Televizyonlar haberi kesip biçerek verdiler. Unutturma görevlerini yerine getirdiler.

Böylece birinci Habur rezaleti ile ikinci Habur rezaleti arasında ki toplumsal tepki farkı toplum mühendisleri tarafından test edilmiş oldu. 

Artık daha ileri düzeylere geçilebilir. Örneğin; 

Özerkliğin lafını bile ettirmeyen halk özerklik sözlerine alıştırıldı,

Teröristlerin cenazelerine tüküren halk terörist mezarlıklarının törenle açılmasına alıştırıldı,

Örgüt sempatizanlarının Türkiye’ye hakaret eden söylemlerine alıştırıldı.

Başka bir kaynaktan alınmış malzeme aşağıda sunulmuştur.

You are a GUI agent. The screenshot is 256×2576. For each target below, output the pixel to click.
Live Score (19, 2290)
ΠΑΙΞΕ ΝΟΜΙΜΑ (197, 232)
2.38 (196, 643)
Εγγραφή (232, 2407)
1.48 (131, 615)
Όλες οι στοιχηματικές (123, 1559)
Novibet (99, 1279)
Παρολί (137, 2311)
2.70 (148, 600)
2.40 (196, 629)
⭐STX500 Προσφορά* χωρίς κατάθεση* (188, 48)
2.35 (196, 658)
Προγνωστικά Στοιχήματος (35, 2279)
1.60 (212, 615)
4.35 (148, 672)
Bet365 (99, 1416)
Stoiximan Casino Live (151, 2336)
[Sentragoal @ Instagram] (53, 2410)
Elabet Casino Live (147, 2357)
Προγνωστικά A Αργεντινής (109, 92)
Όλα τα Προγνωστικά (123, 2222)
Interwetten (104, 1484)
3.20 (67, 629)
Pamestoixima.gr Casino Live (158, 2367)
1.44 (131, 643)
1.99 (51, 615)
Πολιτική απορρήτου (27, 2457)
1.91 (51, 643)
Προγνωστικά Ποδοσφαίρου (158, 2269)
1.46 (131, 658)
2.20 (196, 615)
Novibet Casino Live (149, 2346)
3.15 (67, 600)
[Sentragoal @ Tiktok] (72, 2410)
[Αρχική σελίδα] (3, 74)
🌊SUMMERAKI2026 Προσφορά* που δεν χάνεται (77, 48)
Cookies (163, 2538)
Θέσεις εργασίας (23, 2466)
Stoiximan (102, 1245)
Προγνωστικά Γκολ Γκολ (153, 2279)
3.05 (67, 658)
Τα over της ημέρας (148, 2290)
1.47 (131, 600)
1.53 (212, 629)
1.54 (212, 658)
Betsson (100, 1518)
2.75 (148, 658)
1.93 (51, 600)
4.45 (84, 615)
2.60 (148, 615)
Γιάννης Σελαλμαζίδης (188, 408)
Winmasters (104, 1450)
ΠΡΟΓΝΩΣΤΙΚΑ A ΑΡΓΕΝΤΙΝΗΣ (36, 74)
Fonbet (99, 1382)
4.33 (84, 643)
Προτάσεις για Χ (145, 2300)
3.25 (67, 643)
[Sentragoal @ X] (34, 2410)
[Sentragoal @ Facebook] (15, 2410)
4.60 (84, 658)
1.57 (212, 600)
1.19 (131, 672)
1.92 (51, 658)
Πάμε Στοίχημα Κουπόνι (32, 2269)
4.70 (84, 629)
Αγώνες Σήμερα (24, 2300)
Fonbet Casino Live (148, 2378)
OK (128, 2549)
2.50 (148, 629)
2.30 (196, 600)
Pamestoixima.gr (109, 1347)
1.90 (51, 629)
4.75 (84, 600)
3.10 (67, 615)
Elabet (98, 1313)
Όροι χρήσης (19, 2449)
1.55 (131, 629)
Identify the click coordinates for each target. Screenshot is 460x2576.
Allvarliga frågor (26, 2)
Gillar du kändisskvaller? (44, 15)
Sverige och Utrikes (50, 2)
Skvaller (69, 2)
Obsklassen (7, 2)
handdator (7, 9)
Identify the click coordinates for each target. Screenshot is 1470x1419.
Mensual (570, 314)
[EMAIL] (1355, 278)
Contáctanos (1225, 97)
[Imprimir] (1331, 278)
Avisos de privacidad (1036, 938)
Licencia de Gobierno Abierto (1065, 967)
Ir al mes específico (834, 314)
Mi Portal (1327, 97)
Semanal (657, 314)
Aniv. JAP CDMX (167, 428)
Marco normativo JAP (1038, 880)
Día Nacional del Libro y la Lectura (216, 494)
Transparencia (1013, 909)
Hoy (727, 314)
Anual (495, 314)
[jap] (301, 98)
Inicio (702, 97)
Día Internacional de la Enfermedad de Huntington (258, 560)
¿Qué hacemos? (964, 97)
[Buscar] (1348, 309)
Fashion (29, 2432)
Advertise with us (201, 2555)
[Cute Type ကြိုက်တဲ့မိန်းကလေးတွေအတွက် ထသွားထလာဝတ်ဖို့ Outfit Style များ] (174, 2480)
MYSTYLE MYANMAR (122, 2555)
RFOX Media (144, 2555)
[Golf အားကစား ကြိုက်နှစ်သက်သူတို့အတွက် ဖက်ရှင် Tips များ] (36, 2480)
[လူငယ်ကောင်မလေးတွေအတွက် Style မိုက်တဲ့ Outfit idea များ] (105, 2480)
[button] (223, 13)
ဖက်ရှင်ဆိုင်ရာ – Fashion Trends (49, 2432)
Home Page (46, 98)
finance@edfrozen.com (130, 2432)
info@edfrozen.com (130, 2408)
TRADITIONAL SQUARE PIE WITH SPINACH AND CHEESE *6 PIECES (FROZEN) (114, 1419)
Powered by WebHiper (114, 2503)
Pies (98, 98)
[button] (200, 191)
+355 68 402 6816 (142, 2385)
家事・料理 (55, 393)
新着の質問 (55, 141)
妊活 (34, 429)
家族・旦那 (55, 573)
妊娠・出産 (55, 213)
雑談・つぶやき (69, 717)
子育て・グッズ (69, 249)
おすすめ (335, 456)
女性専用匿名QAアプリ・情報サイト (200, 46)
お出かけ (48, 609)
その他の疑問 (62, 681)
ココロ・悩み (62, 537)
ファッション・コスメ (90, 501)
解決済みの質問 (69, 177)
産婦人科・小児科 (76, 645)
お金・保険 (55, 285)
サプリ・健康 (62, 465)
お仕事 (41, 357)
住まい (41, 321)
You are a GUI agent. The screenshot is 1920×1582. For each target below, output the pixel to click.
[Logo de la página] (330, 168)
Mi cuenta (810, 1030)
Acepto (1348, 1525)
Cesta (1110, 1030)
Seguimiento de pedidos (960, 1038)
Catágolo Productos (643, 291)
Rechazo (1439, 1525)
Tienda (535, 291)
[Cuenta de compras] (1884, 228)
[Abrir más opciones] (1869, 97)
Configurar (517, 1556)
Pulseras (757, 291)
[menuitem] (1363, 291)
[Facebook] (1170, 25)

Atatürk’ün büstlerinin parçalanmasına ve yakılmasına alıştırıldı.

Bayrağı kutsal bilen ve onu yere yakıştırmayan halk bayrağın indirilmesine ve yakılmasına bile alıştırıldı.

Hafızamızı zorlayalım ve hatırlayalım. Yıllar evvel bölücü örgütün sözcüsü konumunda ki partilerin herhangi birinde kongre sırasında Türk bayrağının indirilmesine nasıl kızmış, köpürmüştük. 

Artık bu olan bitenler ve benzerleri vaka-i adiye haline geldi. Olağan karşılanmaya başlandı. Toplumun kendi değerlerinin aşınmasına alıştırılması, topluma değerlerinin dönüştürülmesinin öğretilmesi büyük tehlikedir. 

Böylece vurucu darbe indirildiğinde tepki vermesi unutturulan toplum sessiz sedasız manzarayı izleyecek ve bedel ödemeye ve bedel ödetmeye yeltenmeyecektir. 

Psikolojik harp doktorları bütün olan biteni bu istikamette hazırlıyor ve kara emellerine doğru ilerliyorlar. 
Oysa devlet bu olan bitenlerin yaşatılmamasını veya bu kadar tekraren yaşatılmamasını sağlamakla görevlidir. Görevini yerine getirmeyenler sorumluluktan kurtulamayacakları gibi yaptıkları ihmalin kendilerini de vuracağını görmelidirler.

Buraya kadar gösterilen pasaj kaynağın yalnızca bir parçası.